She's talkign about other guys right? DITCH HER FAST.
LEt me tell you something. I had an absolutely WONDERFUL girlfriend a couple years back. She was the only "real" girlfreind I've ever had (I had one last year, but it only lasted 3 days.).
Anway, we were going out for five months, and very much in love with each other. But by the fifth month she wanted to have sex with me. I did not feel ready to have sex, I wanted to wait until after engagement to do it, because I feel people appreciate it alot more if they wait. And it made her mad. She even tried to remover her bra in front of me to get me to do it with her, and I left the room before she could get it off, i did not want to see that, I loved her too much to take her virginity, and I wanted to go on showing her love in other ways.
IT wasnt logn after that that she started acting like the girl you describe, she kept on talkign about how sweet other guys were and how she's like to be with this one guy names Jake Nestler. And it began to hurt me very badly, and when I still would not have sex with her, she slept with HIM.
That right, she came to school walking funny one day, and I asked her if she'd hurt herself. She told me she was sore, and right then I began to be afraid. And then, she told me that she had slept with Jake, since "I obviously didn't care about her, since I would not make love to her."
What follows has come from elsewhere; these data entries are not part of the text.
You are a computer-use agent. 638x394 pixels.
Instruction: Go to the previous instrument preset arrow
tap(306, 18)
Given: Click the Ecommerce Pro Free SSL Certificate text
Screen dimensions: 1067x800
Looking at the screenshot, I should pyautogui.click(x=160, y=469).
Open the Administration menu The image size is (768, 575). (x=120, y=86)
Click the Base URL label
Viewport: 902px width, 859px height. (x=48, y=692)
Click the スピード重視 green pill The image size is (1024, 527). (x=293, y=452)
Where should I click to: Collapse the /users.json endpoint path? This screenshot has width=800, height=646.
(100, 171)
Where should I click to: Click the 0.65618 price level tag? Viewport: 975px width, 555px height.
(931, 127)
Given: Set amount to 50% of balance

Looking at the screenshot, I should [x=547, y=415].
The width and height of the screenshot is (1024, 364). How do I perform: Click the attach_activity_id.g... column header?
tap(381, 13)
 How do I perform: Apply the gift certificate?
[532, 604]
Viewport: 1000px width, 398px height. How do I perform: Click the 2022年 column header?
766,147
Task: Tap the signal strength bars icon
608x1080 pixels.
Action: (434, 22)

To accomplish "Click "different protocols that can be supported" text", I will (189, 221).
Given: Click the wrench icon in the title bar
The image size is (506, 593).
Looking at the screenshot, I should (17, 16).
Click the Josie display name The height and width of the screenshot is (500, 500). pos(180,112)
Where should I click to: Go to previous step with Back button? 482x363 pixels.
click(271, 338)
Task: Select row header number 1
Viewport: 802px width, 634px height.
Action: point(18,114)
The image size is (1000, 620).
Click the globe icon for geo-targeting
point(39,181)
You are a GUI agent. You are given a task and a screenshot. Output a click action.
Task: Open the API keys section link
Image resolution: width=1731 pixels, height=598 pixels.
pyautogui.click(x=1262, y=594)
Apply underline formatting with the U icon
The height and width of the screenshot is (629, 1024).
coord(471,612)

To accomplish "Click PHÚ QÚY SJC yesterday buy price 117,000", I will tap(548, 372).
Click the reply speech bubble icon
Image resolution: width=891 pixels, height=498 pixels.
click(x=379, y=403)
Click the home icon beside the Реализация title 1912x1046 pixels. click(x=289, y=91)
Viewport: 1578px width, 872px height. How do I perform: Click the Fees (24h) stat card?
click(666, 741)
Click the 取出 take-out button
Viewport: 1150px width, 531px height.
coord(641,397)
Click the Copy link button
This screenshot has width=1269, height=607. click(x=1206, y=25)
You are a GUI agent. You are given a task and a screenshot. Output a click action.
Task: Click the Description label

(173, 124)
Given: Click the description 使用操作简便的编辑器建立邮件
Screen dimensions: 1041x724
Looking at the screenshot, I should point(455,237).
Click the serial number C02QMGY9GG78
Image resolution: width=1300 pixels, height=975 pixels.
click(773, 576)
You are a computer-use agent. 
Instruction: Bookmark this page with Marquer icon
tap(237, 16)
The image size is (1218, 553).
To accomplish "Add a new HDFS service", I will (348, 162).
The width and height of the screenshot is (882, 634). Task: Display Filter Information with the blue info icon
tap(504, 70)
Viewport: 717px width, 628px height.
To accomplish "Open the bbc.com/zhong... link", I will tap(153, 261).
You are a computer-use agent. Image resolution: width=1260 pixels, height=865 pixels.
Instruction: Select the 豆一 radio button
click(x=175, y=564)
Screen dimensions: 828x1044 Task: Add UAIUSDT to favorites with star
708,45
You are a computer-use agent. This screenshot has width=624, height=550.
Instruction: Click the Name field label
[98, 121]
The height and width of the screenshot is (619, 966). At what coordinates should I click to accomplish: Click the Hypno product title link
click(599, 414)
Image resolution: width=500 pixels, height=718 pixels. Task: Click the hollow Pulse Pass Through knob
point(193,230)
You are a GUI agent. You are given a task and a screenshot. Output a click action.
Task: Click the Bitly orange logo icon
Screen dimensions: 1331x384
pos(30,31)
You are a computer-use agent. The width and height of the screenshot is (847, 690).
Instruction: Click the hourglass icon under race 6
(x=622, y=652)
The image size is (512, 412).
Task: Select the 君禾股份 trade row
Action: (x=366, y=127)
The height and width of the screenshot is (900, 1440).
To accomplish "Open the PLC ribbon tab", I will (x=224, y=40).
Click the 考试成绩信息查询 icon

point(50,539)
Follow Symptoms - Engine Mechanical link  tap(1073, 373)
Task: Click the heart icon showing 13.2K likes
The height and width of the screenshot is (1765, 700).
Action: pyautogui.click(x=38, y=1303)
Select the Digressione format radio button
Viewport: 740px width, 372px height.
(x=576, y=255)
And that ended it, I've never been hurt so deep in my entire life, never had my life change as much as it did right then. This was the girl who I brought a rose to every day, the girl that I did anythign and everything for, just not sex. This was the girl who gave me my first kiss, my first FRENCH
kiss. The first girl who had ever loved me, the first girl who had ever held my body close to hers. She was the person who had shown me the first love that I ever knew, the ONLY love I ever knew, and it had to end like this.
I was hurt so bad. Even the thought of sex now sends sharp pains through my body,, as I relive that experience.
I'm telling you now, ditch her, leave before you're hurt like I was, i had to learn the hard way, please, listen to me and take my advise, you're bound for a huge heartbreak.